Cool vid that shows just how much bigger a wolf is than a coyote.


----------



## MN goose killa (Sep 19, 2008)

wow those things looked tiny.


----------



## nosib (Dec 4, 2008)

lol wolves make coyotes look like puppies


----------



## Fallguy (Jan 23, 2004)

Great video.

That should be sent immediately to people who report wolf sightings in areas where wolves don't normally live. See how many of those sightings are coyotes!


----------



## blowefosho (Jan 29, 2008)

cute pups :lol:


----------



## nosib (Dec 4, 2008)

people cry wolf before they know what they are talkin about. also are thre any wolves in nd?


----------



## MN goose killa (Sep 19, 2008)

yes sir there is


----------



## papapete (Jan 2, 2005)

this one is better.


----------



## blowefosho (Jan 29, 2008)

those wolves are bastards. theyre already bigger than him and they have to gang up too? pussies


----------



## Fallguy (Jan 23, 2004)

papapete said:


> this one is better.


Yeah that one is pretty good. I thought that bald eagle had an impressive size. Those are some big birds.


----------



## YoteSlapper (Mar 12, 2007)

That was amazing!

Sometimes I wonder how they get so much footage on film like that...
Did that all happen with in a hundred yards of the carcass? It seems like the coyote ran for quite some time. Is there a bunch of people stting around there with cameras? It seems like there were a bunch of different camera angles.

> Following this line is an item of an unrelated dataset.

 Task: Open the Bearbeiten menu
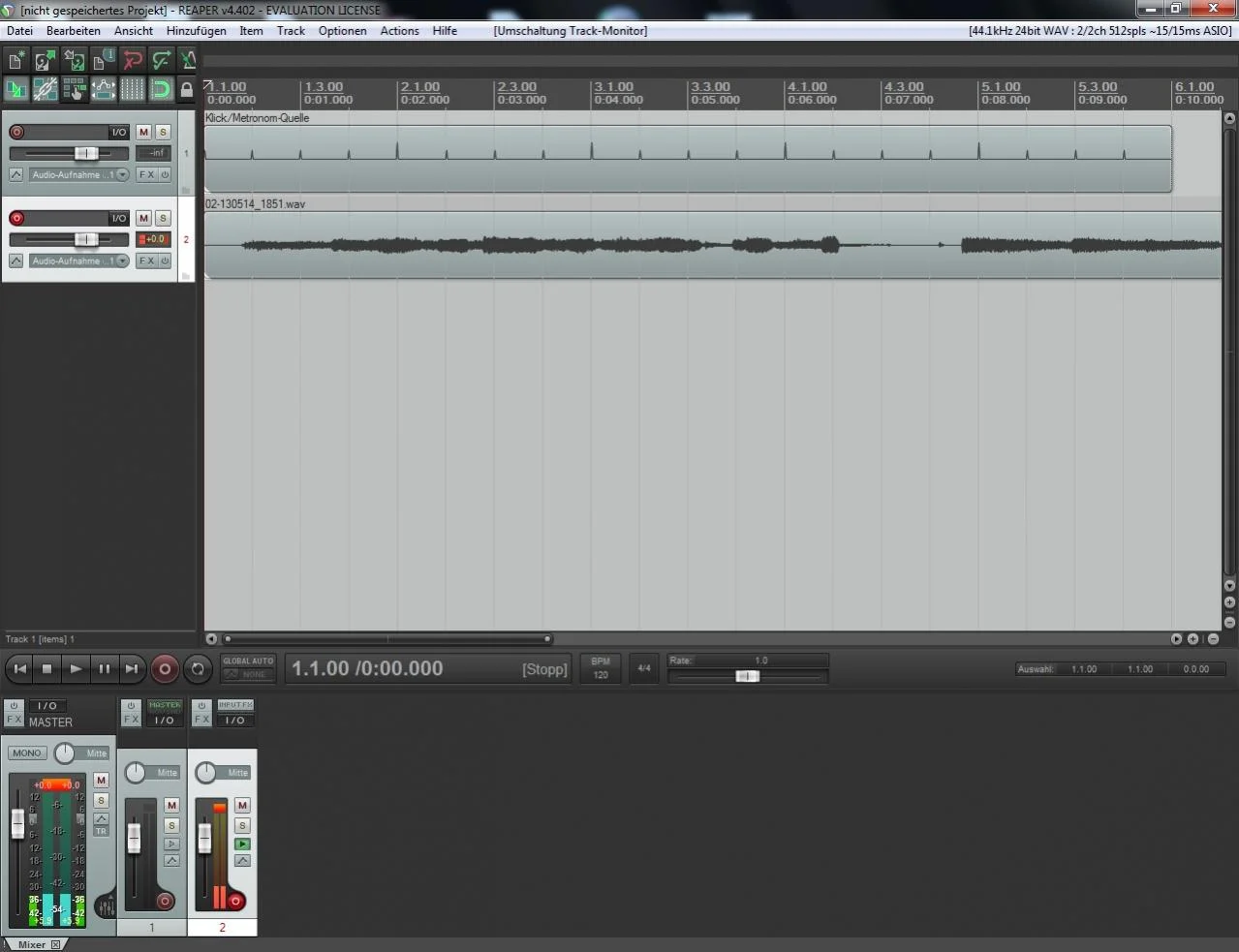tap(73, 31)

Hat's off to whoever filmed that.

Cool!

YoteSlapper


----------



## barebackjack (Sep 5, 2006)

papapete said:


> this one is better.


Thats what I call one retarded coyote. I think he was just suicidal.


----------



## nosib (Dec 4, 2008)

or just very hungry


----------



## hunt4P&amp;Y (Sep 23, 2004)

Watched a bunch of these in Environmental science class. I believe this was in Yellowstone. Just shows the impact the wolves have had on that area.

SOme of the videos we watched were nuts. He was all for the wolves, but as you watch the video's you can't do anything but hate them. :-?

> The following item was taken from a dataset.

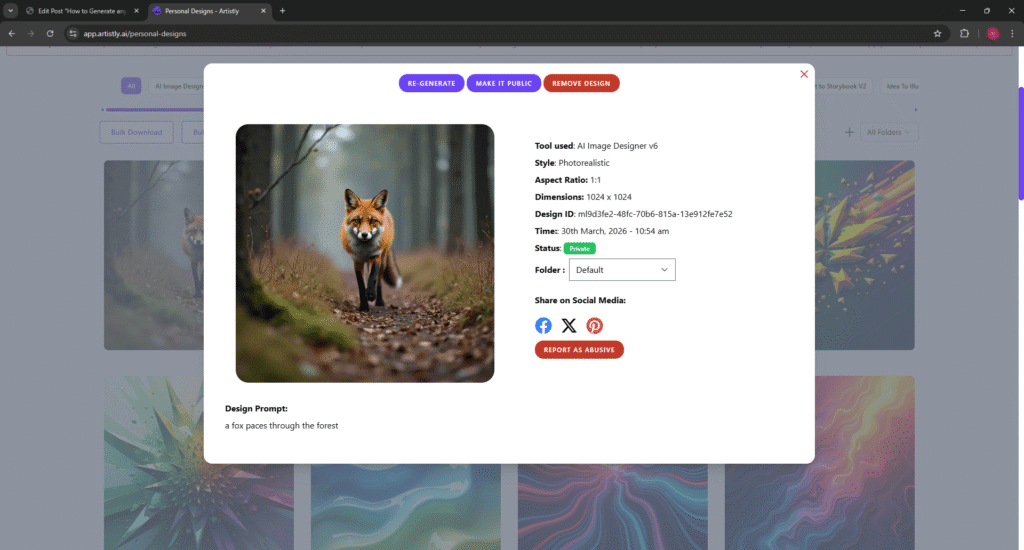Open the Chrome three-dot menu

coord(1011,33)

It is odd how some peoples heads get twisted.


----------



## Brundage (Dec 10, 2008)

There's nothing good about wolfs. Trust me. I'm in southeast Idaho and a lot of my hunting ground has been changed due to wolfs. If people truly understood the impact these wolfs have had on the deer and elk populations it'd make ya sick. The worst thing about it is that we can't even hunt the suckers yet. All in due time I guess. Hopefully it wont be too late.

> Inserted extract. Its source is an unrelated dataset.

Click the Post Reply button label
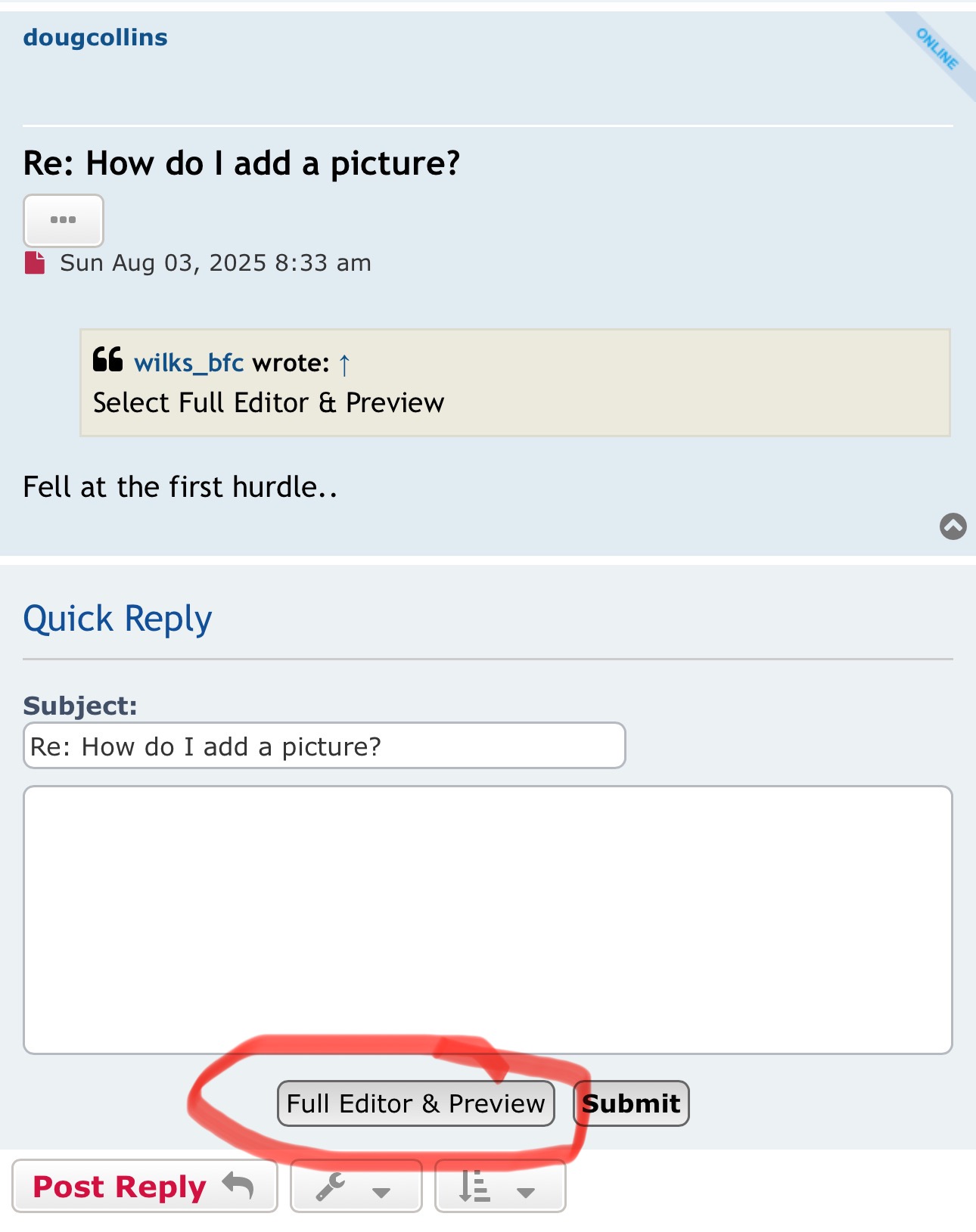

Sorry to go off like that, it's just a touchy subject around here


----------



## R Buker (Oct 29, 2005)

Now that coyote knows how all the foxes he killed felt... 

Nature sure is brutal.


----------



## DVXDUDE (Apr 3, 2007)

the footage that papapete posted is from a National geographic documentary called "valley of the wolves"

about the wolves in Yellowstone national park. That is an awesome documentary, shows some absolutely amazing footage and it just goes to show how smart canines can be.


----------



## weasle414 (Dec 31, 2006)

The first one made the wolf look like a pansy when it was being chased off by the two yotes and the second one just made them seem like bullies. Confusing life it must be for them.


----------



## nosib (Dec 4, 2008)

is the wolf pupulation in western north dakota high or what? i've always wanted to go hunting for a wolf


----------



## dynarider68 (Mar 18, 2007)

cool videos..thanks for sharing....i thought a coyote could out run a wolf..huh! guess not...


----------